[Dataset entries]
- - - - -

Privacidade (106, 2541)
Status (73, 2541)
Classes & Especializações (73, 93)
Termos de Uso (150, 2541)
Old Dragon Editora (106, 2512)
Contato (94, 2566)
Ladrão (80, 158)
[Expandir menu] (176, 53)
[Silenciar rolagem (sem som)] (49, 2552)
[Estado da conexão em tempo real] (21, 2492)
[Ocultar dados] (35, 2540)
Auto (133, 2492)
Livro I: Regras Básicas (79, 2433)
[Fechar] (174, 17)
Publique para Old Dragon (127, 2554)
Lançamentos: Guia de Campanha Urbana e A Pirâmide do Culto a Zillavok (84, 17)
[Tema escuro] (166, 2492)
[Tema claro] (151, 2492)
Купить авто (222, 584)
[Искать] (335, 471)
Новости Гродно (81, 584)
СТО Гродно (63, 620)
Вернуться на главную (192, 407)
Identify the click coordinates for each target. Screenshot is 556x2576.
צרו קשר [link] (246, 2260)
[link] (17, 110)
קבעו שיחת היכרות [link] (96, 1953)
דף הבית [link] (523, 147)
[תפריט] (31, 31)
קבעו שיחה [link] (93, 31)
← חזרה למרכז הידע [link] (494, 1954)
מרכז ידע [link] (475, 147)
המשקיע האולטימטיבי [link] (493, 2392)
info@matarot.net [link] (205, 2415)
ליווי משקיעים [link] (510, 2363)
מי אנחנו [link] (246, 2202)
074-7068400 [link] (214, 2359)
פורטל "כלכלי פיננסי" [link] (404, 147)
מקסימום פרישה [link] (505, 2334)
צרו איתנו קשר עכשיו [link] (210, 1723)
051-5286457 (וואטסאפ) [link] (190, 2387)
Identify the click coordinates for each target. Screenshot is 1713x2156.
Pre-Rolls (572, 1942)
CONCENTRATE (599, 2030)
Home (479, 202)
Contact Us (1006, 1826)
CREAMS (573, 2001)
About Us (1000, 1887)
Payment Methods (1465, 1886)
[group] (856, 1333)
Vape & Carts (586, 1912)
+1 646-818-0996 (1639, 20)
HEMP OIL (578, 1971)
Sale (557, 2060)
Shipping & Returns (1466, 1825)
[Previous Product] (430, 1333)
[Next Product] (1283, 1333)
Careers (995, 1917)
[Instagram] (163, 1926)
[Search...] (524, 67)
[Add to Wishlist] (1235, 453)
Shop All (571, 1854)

- - - - -

- TASK REQUIREMENTS
Where a line in the records above contains the string "Identify", return that line.

- RESPONSE
Identify the click coordinates for each target. Screenshot is 556x2576.
Identify the click coordinates for each target. Screenshot is 1713x2156.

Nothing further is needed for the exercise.